No
era un señorito de los de siempre, de los que lo han sido por generaciones y
generaciones. Parecía más bien uno de esos frutos de la reciente bonanza
económica que ahora se desmorona. Era lo que podríamos llamar un pijosoe. En su
cuidada apariencia de petimetre se veía invertido abundante tiempo y dinero.
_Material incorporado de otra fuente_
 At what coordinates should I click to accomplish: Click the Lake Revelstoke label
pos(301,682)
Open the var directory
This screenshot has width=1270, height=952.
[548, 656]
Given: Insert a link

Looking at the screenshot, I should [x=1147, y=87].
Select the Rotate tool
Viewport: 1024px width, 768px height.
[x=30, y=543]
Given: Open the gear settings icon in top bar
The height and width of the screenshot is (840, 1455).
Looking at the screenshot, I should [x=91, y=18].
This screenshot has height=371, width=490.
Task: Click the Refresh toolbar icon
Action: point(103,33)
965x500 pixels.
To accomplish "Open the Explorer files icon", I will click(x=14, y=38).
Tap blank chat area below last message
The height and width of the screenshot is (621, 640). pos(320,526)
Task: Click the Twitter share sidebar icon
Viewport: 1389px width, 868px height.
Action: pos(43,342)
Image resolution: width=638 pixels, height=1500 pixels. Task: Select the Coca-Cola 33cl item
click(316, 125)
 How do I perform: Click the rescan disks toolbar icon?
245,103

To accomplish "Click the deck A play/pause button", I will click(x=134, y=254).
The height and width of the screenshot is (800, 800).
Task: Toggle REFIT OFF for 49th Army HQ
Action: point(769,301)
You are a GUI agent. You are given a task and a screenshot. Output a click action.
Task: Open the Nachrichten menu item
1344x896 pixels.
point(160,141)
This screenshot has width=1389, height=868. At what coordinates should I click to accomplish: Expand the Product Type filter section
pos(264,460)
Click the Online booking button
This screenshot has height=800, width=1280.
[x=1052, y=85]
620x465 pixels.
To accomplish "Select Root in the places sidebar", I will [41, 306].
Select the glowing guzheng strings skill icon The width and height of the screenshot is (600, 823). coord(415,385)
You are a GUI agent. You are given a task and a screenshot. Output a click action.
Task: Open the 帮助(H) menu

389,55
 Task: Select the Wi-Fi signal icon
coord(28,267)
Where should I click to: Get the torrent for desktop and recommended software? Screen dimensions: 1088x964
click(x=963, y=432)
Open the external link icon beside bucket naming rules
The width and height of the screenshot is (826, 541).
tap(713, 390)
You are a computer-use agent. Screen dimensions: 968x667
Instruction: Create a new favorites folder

Los ademanes estudiados y la voz engolada terminaban de delinear una figura que
se me antoja relacionar con determinadas secciones de El País Semanal, como las
de moda, cocina, belleza, decoración, psicología o autoayuda; o con los
anuncios de perfumes, grandes vinos y otros lujos que esta revista ofrece a los
- ahora situados - viejos progres de trenca y pelo largo, y a sus cachorros
treintañeros. Ah esos viejos progres, condenados siempre a quedarse sin
periódico, agarrados al clavo ardiendo de El País, el viejo icono que semanalmente
les da claves de vida dulce con la que puedan sobrellevar mejor la crisis,
mientras sanean la empresa que hay que dejar limpita a los hijos, mediante un
ERE y el abaratamiento legislado por los peperos.
Los
señoritos de siempre, los pijos como dios manda, me traen sin cuidado, los
soslayo, es un entrenamiento de toda la vida, siempre han existido. Pero estos
nuevos señoritingos me enervan, no los soporto. Veo en ellos una muestra más
del fracaso de la transición política –en la que siempre hay algo de fracaso
propio - y me crispa su ignorancia de
una realidad tan cercana como es la de sus padres.
Los
dos viejos volvían a su pueblo serrano tras la manifestación del primero de
mayo y el posterior chateo en Madrid. El tren de cercanías pasaba por los
pueblos al norte de la ciudad, donde se concentra mucha de la progresía
enriquecida en los años de bonanza. Las manos de los ancianos, retorcidas por
el trabajo y los años, aferraban como bastones las banderas rojas enrolladas en
los mástiles sobados durante la larga militancia. El petimetre treintañero,
sentado frente a ellos, pareció sentirse en la obligación de hablarles de tú a
tú, de rojo a rojo, aunque, eso sí, desde la superior instancia de su grado
universitario, que dejó muy clara desde el principio. Dijo de su condición de
socialista, de joven empresario, de emprendedor, y de su concepción de la
empresa como algo más que simples intereses económicos. Habló de las – por lo
visto - ya inexistentes clases sociales,
del fin de la dicotomía derecha e izquierda; de un mundo en el que la ideología
política se limitaba a debatir, simplemente, una mayor o menor intervención del
estado en la economía. Le oí algo sobre la
retribución al riesgo y al impulso, y de no sé qué derechos de la inteligencia
y la formación…
A uno
de los viejos se le fueron inflamando las venas del cuello, y cuando el cuerpo,
el brazo y el dedo se alzaban para la contestación, la mano de su compañero le
detuvo.
-
Calla Vicente, qué no
habrás oído tu ya…
El
pinturero mocito se levantó y se dispuso a apearse en la parada que anunciaba
la megafonía, despidiéndose con un < adiós, compañeros > lo que termino de congestionar el cuello de
Vicente.
-
Compañeros, nos ha
llamado compañeros, será…
-
Él no, Vicente, no es
un compañero. Lo triste es que su padre lo haya sido algún día, y estos sean
los frutos, la siguiente generación…
El
tren se adentraba en el Guadarrama, cubierto ya por los exultantes verdes de la primavera.